#### Tasks to carry out:
#1 In the text about Lawrence Park Collegiate Institute, who was the school's first principal?
#2 Please carry on the text about Lawrence Park Collegiate Institute from its final sentence.

Lawrence Park Collegiate Institute is a semestered, public high school institution with over 1,267 students enrolled. The school is located in Toronto, Ontario, Canada. It teaches grades 9 through 12 and is operated and governed by the Toronto District School Board. Until 1998, the school was part of the former Toronto Board of Education.

The school is located in the Lytton Park neighbourhood. The majority of students come from the surrounding Bedford Park, Lytton Park, North Toronto, and Lawrence Park areas. The closest TTC subway station is Lawrence station.

==History==
Lawrence Park Collegiate was founded in 1936. Charles W. Robb was the school's first principal and went on to become the Superintendent of Secondary Education for Toronto. The current principal is Lorraine Sutherns.

==Drama==

Lawrence Park has a very large and active Drama Council that is responsible for various events at the school. The council plans and runs the Remembrance Day assembly.

#### Dataset content:
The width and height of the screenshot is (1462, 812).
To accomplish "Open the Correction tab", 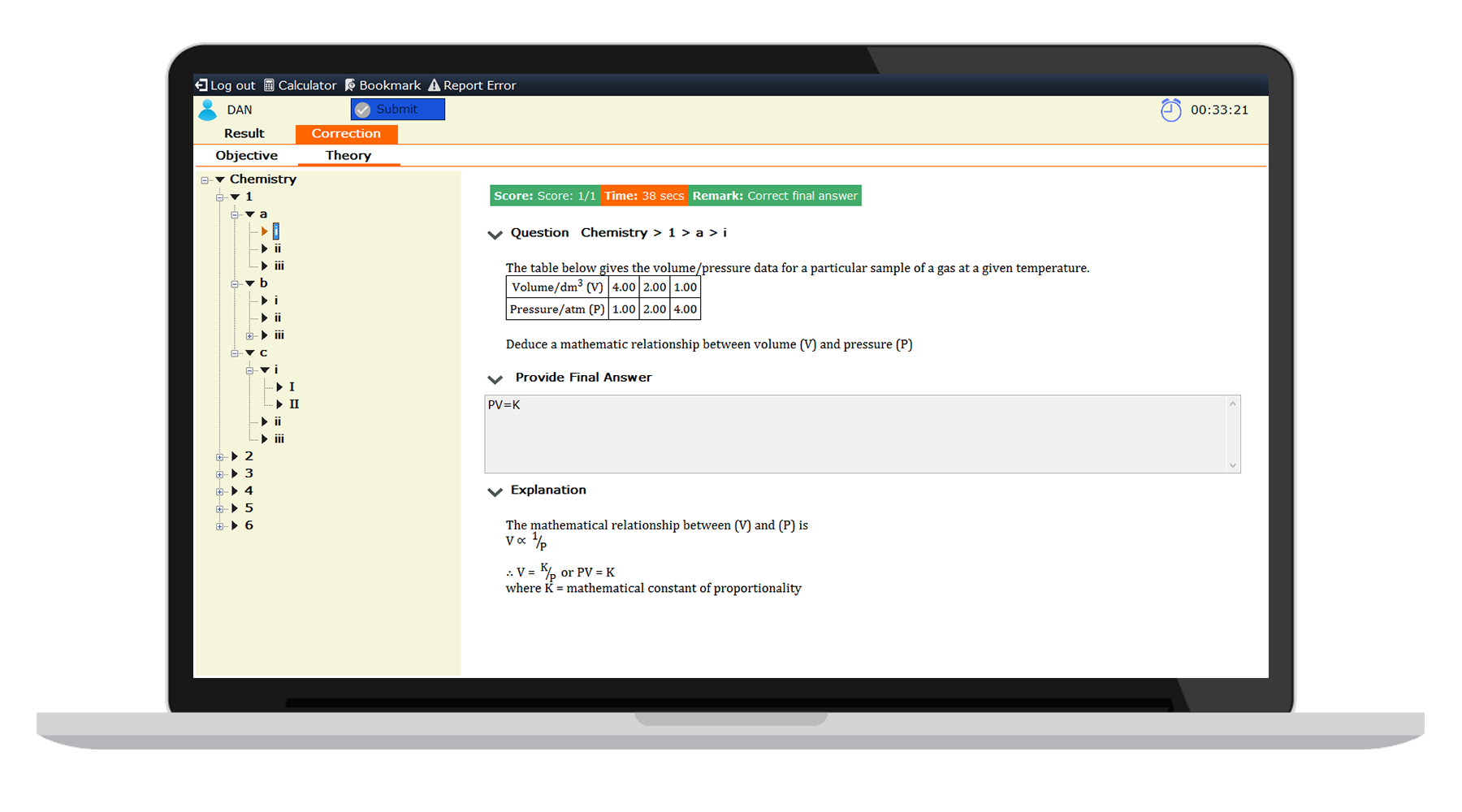I will pos(346,133).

#### Responses to the exercise:
#1 Charles W. Robb

#2
Each year the council runs United Artists for a Cause, a performing arts night that includes music, drama and a fashion show. Lawrence Park is one of few schools that enters 2 plays in the NTS (formerly Sears) drama festival in addition to hosting the festival. In 2025, one of its submitted productions for NTS, "Kaleidoscope" (originally written by Ray Bradbury), advanced to the provincials level, winning a Mira Award for Sound Design and Production.

Each year, there is a school play performed for hundreds of people including Arsenic and Old Lace (2016), Departures and Arrivals (2017) and Anne of Green Gables (2018). Dramatic productions take place in a very large and recently upgraded auditorium with a new LED lighting system installed in 2017. "Masquerade," a school magazine, showcases the music, drama and visual arts programs at Lawrence Park Collegiate.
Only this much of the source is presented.